-- Opening Marker --

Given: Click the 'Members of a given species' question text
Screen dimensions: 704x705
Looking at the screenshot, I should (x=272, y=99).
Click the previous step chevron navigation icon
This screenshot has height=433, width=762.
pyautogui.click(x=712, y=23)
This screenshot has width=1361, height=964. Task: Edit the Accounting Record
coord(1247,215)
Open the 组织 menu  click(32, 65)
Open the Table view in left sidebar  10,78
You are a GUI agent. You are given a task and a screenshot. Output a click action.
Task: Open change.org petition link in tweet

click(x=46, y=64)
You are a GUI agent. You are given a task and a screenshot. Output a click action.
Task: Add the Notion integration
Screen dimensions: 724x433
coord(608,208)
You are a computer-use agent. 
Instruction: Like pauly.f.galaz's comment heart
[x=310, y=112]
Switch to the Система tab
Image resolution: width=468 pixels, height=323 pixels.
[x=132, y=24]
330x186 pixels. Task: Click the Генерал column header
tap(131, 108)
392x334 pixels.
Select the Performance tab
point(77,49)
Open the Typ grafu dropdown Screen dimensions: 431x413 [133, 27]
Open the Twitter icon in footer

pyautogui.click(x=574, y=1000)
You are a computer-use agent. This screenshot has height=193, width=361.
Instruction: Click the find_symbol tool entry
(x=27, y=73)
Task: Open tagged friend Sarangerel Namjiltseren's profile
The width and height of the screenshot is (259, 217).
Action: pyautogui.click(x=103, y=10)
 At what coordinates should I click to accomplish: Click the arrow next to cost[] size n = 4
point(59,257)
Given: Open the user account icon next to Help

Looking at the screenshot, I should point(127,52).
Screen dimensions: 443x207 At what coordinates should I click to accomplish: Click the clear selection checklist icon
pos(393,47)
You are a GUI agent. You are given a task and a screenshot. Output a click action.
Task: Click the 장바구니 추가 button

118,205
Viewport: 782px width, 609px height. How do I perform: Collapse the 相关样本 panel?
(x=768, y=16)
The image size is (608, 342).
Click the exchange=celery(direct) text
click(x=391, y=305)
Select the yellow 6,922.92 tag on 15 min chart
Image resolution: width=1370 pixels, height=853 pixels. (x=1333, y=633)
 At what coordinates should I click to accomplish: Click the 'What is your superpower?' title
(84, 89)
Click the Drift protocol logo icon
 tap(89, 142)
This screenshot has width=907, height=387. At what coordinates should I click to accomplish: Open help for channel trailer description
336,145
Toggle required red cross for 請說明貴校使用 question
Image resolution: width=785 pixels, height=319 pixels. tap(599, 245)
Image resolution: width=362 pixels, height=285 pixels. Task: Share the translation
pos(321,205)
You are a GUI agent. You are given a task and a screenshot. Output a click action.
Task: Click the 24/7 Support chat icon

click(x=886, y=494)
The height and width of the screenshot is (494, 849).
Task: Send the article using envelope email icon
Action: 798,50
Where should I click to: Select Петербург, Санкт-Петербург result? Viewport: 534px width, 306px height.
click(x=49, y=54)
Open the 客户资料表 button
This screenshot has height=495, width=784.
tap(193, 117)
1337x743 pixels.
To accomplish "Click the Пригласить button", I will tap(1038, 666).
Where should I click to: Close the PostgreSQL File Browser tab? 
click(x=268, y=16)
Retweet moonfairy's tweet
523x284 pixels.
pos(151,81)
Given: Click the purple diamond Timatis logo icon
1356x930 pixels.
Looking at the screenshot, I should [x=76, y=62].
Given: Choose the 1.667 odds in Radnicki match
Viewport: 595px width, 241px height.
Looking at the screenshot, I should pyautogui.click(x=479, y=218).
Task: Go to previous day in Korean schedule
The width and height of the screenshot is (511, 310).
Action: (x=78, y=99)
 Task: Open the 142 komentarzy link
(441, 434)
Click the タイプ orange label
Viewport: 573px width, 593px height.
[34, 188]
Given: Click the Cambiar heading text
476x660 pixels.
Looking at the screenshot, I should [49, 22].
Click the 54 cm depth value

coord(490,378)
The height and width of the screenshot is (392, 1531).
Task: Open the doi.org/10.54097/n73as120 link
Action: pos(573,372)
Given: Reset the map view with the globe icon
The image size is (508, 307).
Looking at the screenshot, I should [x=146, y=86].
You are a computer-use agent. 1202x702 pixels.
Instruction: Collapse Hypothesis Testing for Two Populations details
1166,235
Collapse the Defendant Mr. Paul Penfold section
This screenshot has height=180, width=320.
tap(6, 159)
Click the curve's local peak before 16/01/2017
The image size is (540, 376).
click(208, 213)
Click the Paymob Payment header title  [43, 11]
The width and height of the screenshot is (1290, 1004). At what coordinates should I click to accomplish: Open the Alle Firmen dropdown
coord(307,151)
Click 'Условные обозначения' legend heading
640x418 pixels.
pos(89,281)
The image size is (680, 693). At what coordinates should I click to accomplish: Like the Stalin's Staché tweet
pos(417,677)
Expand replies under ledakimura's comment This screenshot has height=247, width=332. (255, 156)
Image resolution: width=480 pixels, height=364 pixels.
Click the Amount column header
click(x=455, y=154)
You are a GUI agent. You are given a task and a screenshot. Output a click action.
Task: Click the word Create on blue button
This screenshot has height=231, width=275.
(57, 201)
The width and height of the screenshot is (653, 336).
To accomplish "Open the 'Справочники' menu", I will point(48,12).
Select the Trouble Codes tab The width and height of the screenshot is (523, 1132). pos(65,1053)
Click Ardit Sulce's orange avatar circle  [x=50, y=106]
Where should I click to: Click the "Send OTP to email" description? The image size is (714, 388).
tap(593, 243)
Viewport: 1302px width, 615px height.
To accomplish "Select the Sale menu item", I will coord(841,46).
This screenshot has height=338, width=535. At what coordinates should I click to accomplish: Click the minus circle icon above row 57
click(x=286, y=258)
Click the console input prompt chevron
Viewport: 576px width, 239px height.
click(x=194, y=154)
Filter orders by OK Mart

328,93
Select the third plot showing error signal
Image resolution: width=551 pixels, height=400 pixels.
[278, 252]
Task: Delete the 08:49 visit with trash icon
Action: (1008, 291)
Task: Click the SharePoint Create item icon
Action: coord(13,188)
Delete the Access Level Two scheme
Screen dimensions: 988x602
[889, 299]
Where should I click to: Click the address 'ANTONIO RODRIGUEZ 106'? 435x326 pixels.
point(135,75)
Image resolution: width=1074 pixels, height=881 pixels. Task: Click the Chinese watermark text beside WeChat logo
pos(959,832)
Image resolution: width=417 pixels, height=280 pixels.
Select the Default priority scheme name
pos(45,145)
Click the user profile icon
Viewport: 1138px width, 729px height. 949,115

-- Closing Marker --

### [Task prompt]
Search the data for the string "menu" and say how many lines include it, giving only the number.

### [Reply to the task]
3